Amphimedon, one of the suitors, in the very episode which gave birth to
Dacier's conjecture, tells his story very articulately to the shade of
Agamemnon, though he had not received the funereal rites:--
"Our mangled bodies, now deform'd with gore,
Cold and neglected spread the marble floor:
No friend to bathe our wounds! or tears to shed
O'er the pale corse! the honours of the dead. "
ODYS. XXIV.
On the whole, the defence of Pope is almost as idle as the conjectures
of Dacier. The plain truth is, poetry delights in personification;
everything in it, as Aristotle says of the Iliad, has manners; poetry
must therefore personify according to our ideas. Thus in Milton:--
"Tears, such as angels weep, burst forth. "

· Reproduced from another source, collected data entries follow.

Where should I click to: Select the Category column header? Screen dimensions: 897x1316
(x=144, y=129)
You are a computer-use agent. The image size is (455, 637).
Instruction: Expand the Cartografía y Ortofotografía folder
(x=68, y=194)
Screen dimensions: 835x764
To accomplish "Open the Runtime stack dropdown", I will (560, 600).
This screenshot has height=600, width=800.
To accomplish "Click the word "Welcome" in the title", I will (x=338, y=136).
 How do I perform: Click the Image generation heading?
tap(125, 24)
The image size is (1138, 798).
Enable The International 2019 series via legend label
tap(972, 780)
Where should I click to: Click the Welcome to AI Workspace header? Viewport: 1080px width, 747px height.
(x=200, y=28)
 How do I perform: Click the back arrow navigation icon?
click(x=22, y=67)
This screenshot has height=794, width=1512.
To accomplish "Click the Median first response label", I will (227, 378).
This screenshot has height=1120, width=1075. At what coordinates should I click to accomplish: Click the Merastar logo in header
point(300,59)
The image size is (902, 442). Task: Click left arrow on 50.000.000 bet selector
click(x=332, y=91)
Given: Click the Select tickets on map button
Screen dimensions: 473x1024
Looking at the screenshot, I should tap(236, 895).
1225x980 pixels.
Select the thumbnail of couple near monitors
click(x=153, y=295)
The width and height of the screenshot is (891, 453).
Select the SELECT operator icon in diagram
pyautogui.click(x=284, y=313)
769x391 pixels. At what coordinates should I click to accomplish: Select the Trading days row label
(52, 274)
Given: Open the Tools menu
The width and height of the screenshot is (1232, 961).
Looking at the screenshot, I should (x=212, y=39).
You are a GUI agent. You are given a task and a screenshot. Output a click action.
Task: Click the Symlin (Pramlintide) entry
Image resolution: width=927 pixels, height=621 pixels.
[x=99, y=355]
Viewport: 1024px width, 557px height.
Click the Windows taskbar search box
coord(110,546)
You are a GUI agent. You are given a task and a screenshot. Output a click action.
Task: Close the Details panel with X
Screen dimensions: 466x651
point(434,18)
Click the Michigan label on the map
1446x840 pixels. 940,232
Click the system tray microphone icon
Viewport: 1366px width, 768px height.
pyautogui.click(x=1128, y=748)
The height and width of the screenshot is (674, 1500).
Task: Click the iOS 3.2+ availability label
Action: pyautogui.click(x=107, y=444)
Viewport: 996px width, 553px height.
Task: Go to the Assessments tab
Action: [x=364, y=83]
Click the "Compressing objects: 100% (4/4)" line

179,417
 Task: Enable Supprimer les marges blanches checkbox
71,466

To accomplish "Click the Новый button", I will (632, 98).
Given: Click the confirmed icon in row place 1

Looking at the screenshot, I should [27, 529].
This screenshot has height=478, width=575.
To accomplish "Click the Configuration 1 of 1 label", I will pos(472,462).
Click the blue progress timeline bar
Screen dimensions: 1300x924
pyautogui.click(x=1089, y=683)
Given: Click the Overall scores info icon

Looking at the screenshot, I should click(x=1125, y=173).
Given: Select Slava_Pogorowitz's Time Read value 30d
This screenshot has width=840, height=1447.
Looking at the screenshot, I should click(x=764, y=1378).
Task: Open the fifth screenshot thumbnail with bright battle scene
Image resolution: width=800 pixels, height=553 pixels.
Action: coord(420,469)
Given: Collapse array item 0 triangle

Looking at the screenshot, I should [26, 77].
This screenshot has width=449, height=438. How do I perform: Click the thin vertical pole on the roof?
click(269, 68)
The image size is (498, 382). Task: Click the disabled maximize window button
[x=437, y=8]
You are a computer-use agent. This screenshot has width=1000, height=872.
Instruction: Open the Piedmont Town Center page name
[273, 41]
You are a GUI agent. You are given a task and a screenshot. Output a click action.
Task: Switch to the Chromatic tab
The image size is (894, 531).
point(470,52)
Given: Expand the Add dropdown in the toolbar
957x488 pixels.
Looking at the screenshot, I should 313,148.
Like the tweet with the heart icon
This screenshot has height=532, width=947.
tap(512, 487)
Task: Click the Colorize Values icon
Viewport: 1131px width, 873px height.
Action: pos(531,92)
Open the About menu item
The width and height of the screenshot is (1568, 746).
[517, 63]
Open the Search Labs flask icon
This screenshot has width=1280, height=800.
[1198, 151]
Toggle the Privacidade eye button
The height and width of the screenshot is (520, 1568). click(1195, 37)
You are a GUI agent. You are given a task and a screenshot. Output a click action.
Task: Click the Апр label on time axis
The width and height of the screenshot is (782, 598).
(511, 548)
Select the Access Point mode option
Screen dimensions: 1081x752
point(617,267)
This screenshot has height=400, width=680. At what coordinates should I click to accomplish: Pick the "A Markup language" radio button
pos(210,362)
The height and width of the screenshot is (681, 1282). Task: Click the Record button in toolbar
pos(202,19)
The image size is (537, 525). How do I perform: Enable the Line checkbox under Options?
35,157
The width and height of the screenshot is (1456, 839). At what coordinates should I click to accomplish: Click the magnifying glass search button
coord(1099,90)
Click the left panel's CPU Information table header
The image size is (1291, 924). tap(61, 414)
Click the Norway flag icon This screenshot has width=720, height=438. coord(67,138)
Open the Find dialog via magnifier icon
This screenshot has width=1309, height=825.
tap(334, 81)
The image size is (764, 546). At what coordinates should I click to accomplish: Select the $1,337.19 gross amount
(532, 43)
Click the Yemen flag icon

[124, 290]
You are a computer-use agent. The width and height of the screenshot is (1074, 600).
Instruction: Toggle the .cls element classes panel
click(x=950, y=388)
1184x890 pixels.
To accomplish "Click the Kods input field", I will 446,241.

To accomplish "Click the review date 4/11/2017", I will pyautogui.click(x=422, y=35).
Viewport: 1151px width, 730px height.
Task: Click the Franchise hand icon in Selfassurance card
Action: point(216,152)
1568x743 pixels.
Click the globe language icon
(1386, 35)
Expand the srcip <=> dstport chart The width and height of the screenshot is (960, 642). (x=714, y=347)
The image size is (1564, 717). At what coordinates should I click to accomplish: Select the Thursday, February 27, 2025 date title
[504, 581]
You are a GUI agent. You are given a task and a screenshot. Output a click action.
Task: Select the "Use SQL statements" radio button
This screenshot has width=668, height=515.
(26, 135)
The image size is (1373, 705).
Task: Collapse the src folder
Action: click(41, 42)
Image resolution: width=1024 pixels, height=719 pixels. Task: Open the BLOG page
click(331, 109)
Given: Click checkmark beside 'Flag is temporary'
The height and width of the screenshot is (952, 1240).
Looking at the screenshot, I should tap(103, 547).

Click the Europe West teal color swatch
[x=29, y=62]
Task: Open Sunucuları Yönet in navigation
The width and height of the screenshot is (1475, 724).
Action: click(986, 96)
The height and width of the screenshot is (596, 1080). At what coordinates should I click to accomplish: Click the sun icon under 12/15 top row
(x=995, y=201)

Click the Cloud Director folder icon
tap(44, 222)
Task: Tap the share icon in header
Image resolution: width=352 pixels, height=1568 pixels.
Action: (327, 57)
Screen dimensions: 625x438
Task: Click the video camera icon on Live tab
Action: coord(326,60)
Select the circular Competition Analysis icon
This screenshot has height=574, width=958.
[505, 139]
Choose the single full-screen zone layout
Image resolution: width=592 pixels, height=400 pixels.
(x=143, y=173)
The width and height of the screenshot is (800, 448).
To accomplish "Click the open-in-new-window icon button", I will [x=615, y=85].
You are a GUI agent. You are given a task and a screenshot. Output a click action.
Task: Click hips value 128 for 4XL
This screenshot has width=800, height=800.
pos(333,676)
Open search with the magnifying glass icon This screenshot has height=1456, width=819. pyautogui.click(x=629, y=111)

And thus in Homer, while the suitors are conducted to hell:--
"Trembling, the spectres glide, and plaintive vent
Thin, hollow screams, along the deep descent:"
and, unfettered with mythological distinctions, either shriek or
articulately talk, according to the most poetical view of their supposed
circumstances.
[434] Exod. xiv. 29.
[435] Noah.
[436] Venus.
[437] For the fable of Eolus see the tenth Odyssey.
[438]
_And vow, that henceforth her Armada's sails
Should gently swell with fair propitious gales. _
In innumerable instances Camoens discovers himself a judicious imitator
of the ancients. In the two great masters of the epic are several
prophecies oracular of the fate of different heroes, which give an air
of solemn importance to the poem. The fate of the Armada thus obscurely
anticipated, resembles in particular the prophecy of the safe return of
Ulysses to Ithaca, foretold by the shade of Tiresias, which was
afterwards fulfilled by the Phaeacians. It remains now to make some
observations on the machinery used by Camoens in this book. The
necessity of machinery in the epopea, and the, perhaps, insurmountable
difficulty of finding one unexceptionably adapted to a poem where the
heroes are Christians, or, in other words, to a poem whose subject is
modern, have already been observed in the preface. The machinery of
Camoens has also been proved, in every respect, to be less exceptionable
than that of Tasso in his Jerusalem, or that of Voltaire in his
Henriade. The descent of Bacchus to the palace of Neptune, in the depths
of the sea, and his address to the watery gods, are noble imitations of
Virgil's Juno in the first AEneid. The description of the storm is also
masterly. In both instances the conduct of the AEneid is joined with the
descriptive exuberance of the Odyssey. The appearance of the star of
Venus through the storm is finely imagined; the influence of the nymphs
of that goddess over the winds, and their subsequent nuptials, are in
the spirit of the promise of Juno to Eolus:--
_Sunt mihi bis septum praestanti corpore nymphae:
Quarum, quae forma pulcherrima; Deiopeiam_
_Connubio jungam stabili, propriamque dicabo:
Omnes ut tecum meritis pro talibus annos
Exigat, et pulchra faciat te prole parentem. _--VIRGIL, AEn. bk. i.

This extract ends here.